We have been struck by the number of seemingly contrasting signals within the economy and financial markets today. Ultimately, the outcomes of these competing elements will dictate the path of future economic growth, interest rates, and opportunities in capital markets. We refer to this as the Dichotomy Economy.
One component of this “Dichotomy Economy” is the K-Shaped economy, which illustrates the broad range of circumstances amongst Americans. On the upward-sloping portion of the letter K, high-end consumers are doing well and becoming wealthier through market participation. The downward part of the letter represents everyone else, most of whom are having trouble making ends meet. This characterization highlights the disparity between those who own assets and are prospering and the other ~90% of the populace struggling with affordability, sticky inflation, and low consumer confidence.
Job growth has been sluggish, especially for high-paying jobs. The employment picture and the lack of job creation over the past several quarters have led the Federal Reserve (Fed) to reduce interest rates. Here we have two more seemingly conflicting indicators: inflation above its target, yet the Fed is cutting rates, and employment is full, yet very few jobs are being created. Unfortunately, the job openings we are seeing offer less economic leverage for generating income and growth.

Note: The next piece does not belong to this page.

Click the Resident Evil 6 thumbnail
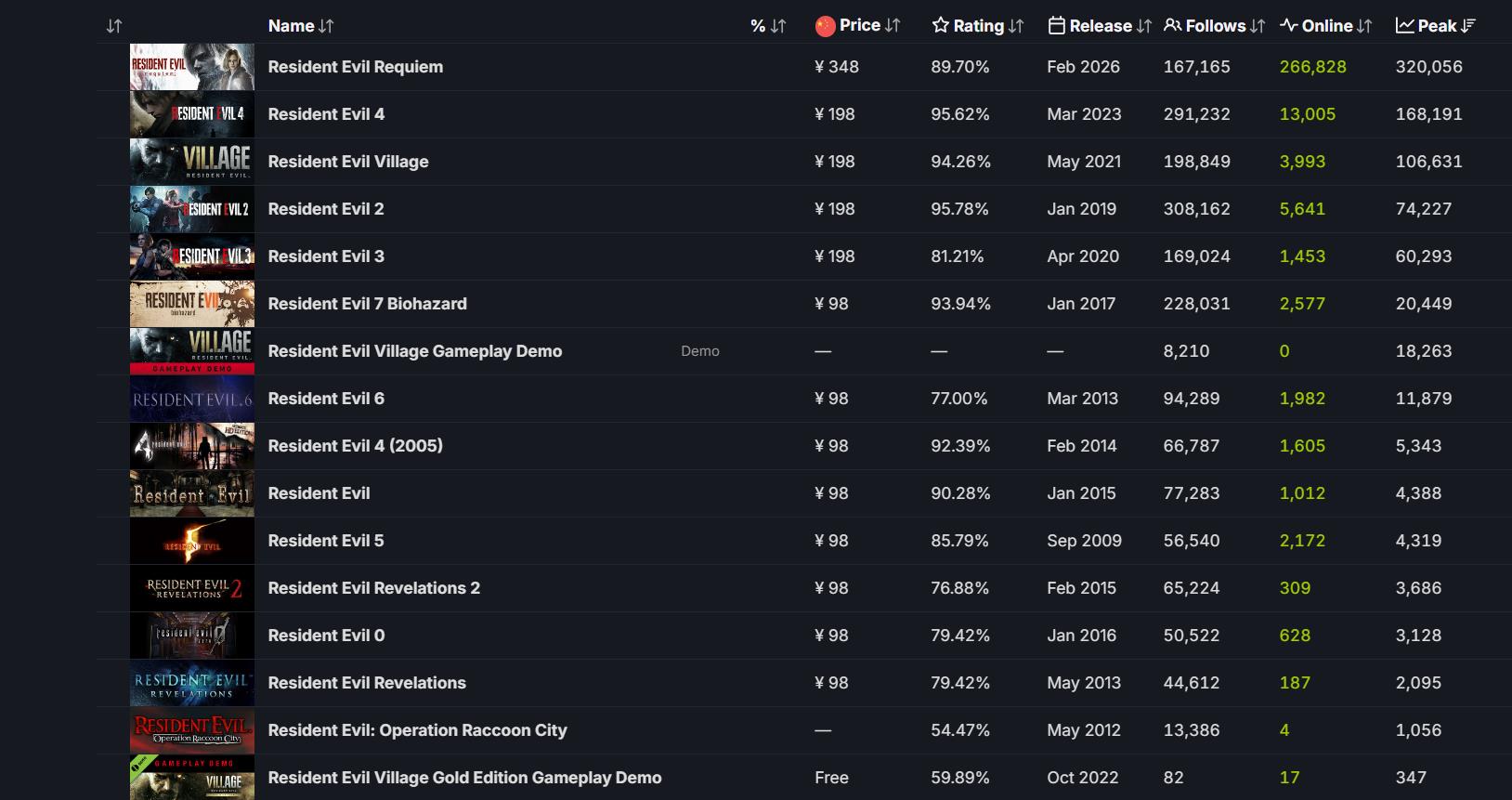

Another disconnect has surfaced, the Fed has been reducing short-term interest rates meaningfully over the past 18 months, and more cuts are expected. While short-term rates are down and expected to go lower, long-term rates are essentially unchanged over this period, meaning borrowing costs and mortgage rates are not providing much relief to the interest rate-sensitive sectors of our economy, such as housing and autos.
Artificial Intelligence (AI) continues to be a significant, if not one of the few drivers of capital expenditures within our economy. These investments are accelerating as we receive 2026 guidance from the major players, many of whom are spending heavily. We have seen the stock market punish companies for fears of AI displacement and punish those who are spending heavily on AI investments, who would seemingly be the beneficiaries of displacement. Again, these are contrasting signals that are forcing investors to reconcile how all this will play out against a backdrop of stocks that are not cheap from a valuation standpoint and expectations that remain elevated.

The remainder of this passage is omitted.